Playing the Indian Card

Sunday, December 12, 2021

Pope Francis Downplays Sexual Sin

 

Lust sleeps with Eros

Pope Francis has just caused more confusion over the faith. To reporters on a flight to Greece, he explained that sins of the flesh are not the most serious. Pride and wrath are worse.

One can understand where he is coming from: otherwise good people can easily be tempted into sexual sins. We all are.

But then, the same is true of pride, or wrath.

Francis is sometimes justified as a “pastoral” pope rather than a deep thinker, in order to justify his sometimes theologically dubious comments. But it is precisely on the pastoral side that his comments are a problem. The prime responsibility of a shepherd is to guide the sheep, not to let them wander. Directions must be clear.

Strictly speaking, there are only two kinds of sin: mortal and venial. Put as simply as possible, a venial sin is one that does not in principle turn away from God; a mortal sin is one that does. A sexual sin, like any sin, can be either—it is all in the intent and motive, not in the act itself. Accordingly, one cannot say that a sin against the sixth commandment is more or less serious, in itself, than a sin against another.
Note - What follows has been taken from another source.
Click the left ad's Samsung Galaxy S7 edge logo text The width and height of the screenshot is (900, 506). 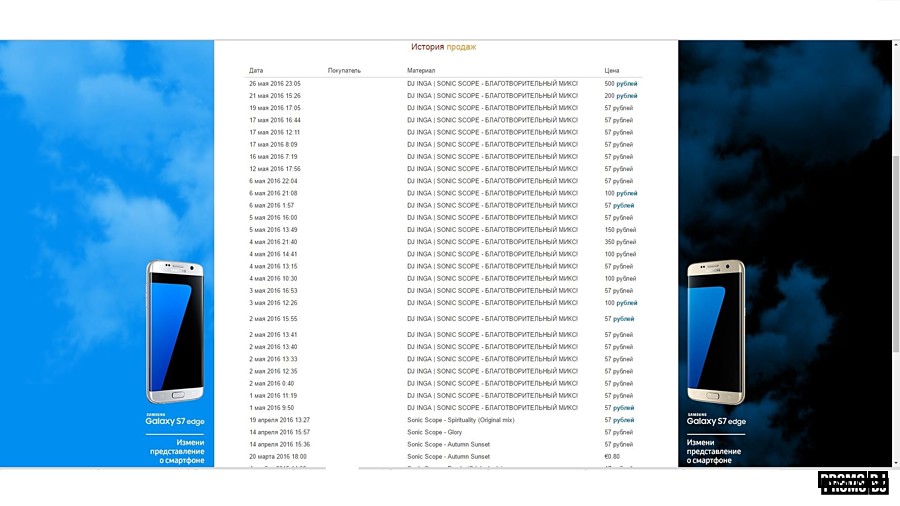tap(175, 420)
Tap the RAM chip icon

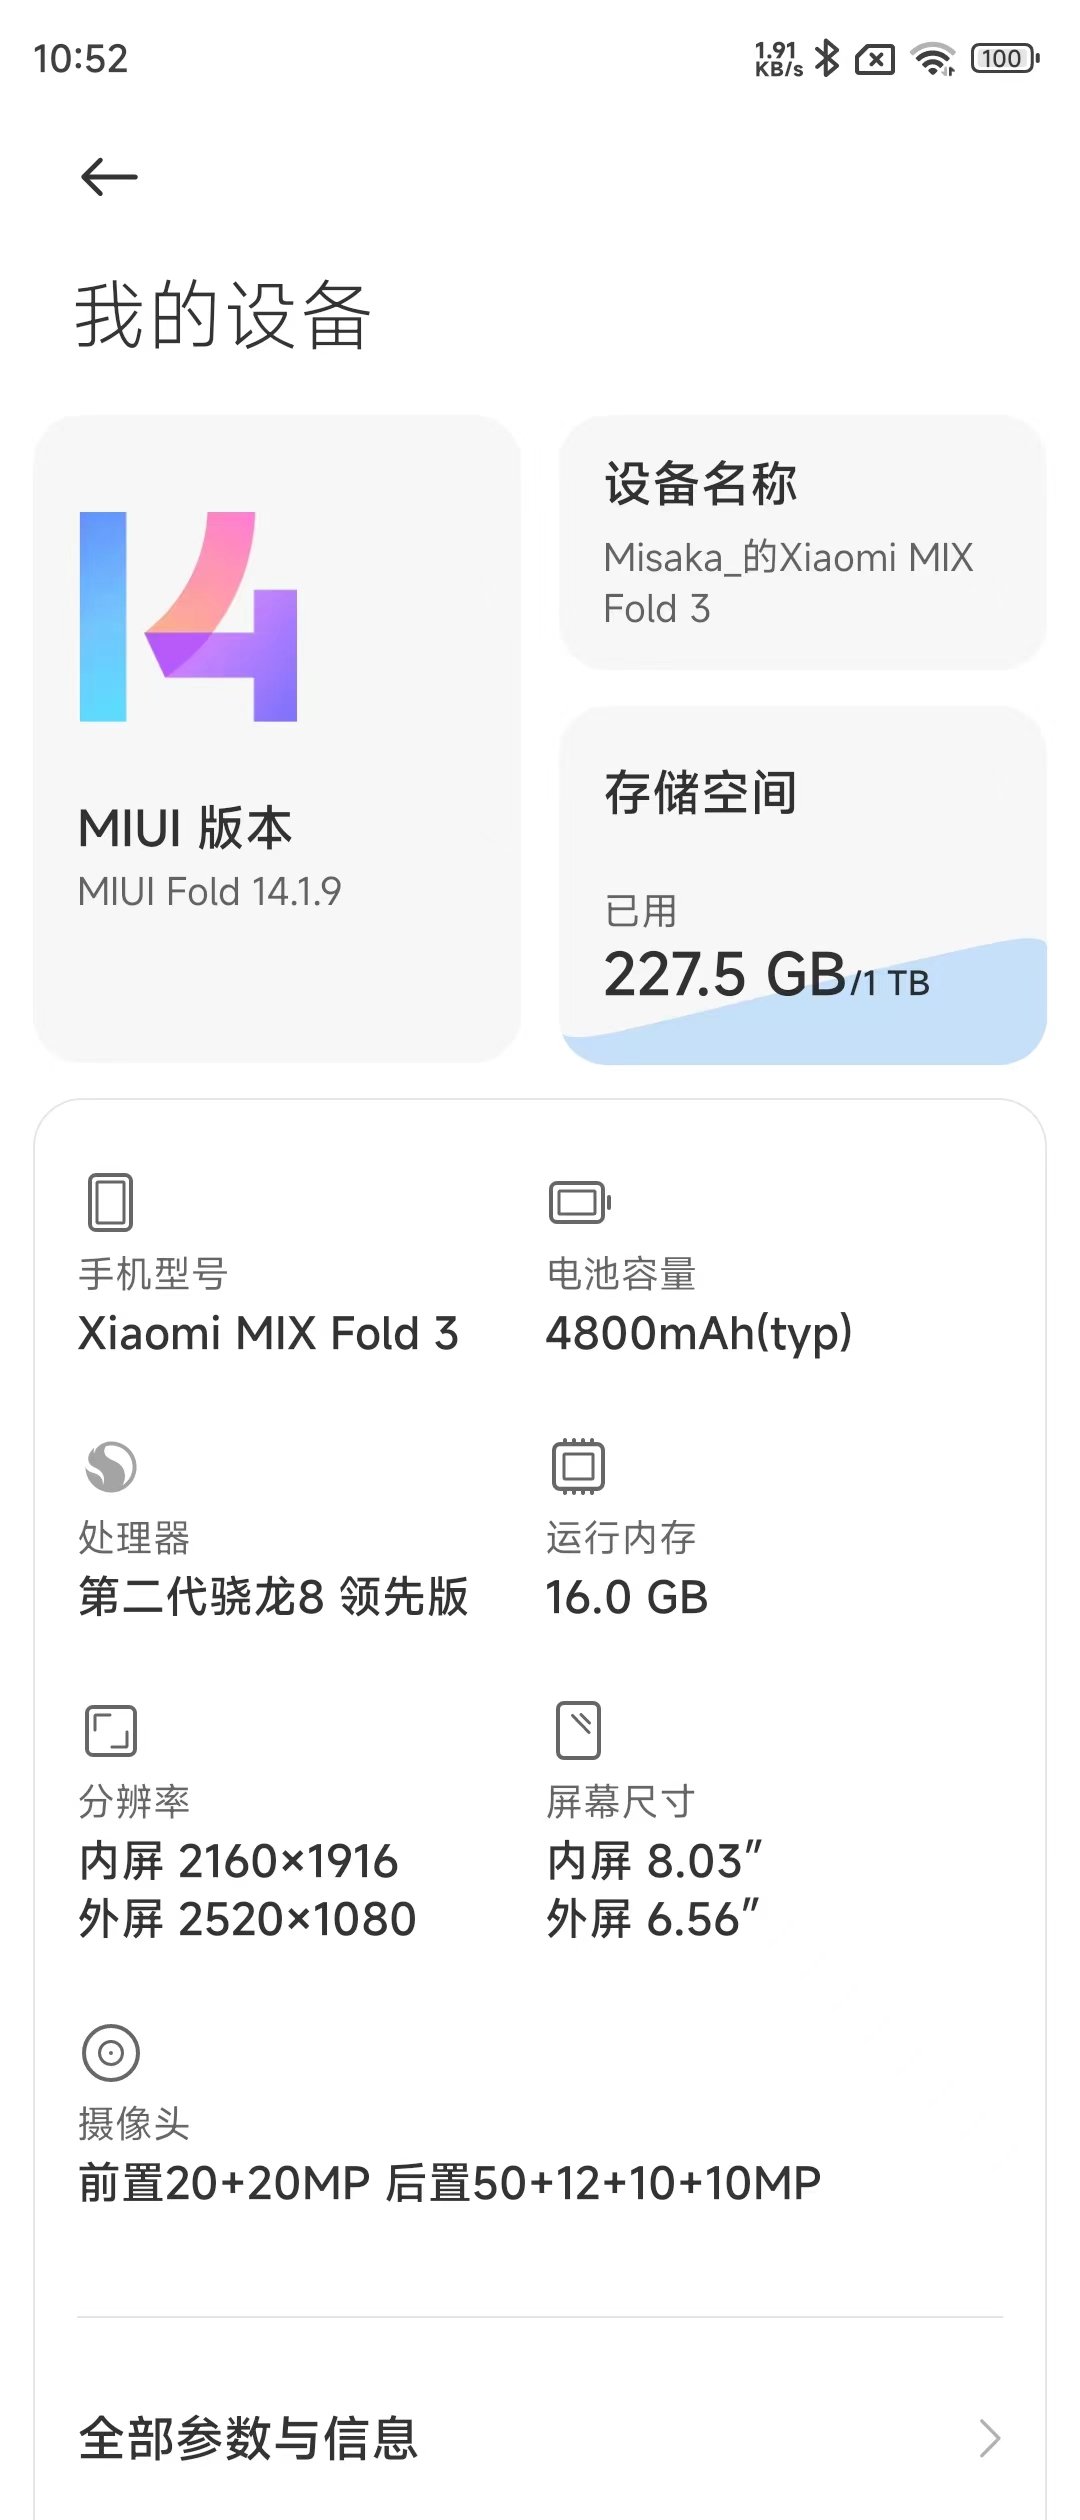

However, the traditional listing of the three temptations is “the world, the flesh, and the devil.” Our Lady of Fatima revealed to Saint Jacinta in visions of hell that “The sins which cause most souls to go to hell are the sins of the flesh.”

It is hard to reconcile this with what the Pope just said. Who you gonna believe, the Pope or the Virgin Mary?

I side with Jacinta and Mary. It is precisely because sins of the flesh are so tempting to good people that they are dangerous. Among sins, they are a “gateway drug.” This is why lust is one of the “Seven Deadly Sins”: not because they are worse in themselves than other sins, but because they are addictive. They become a settled vice, and a vice causes us to turn away from God altogether.

Francis’s comments are, to put the best possible face on them, unhelpful. Who does he serve here?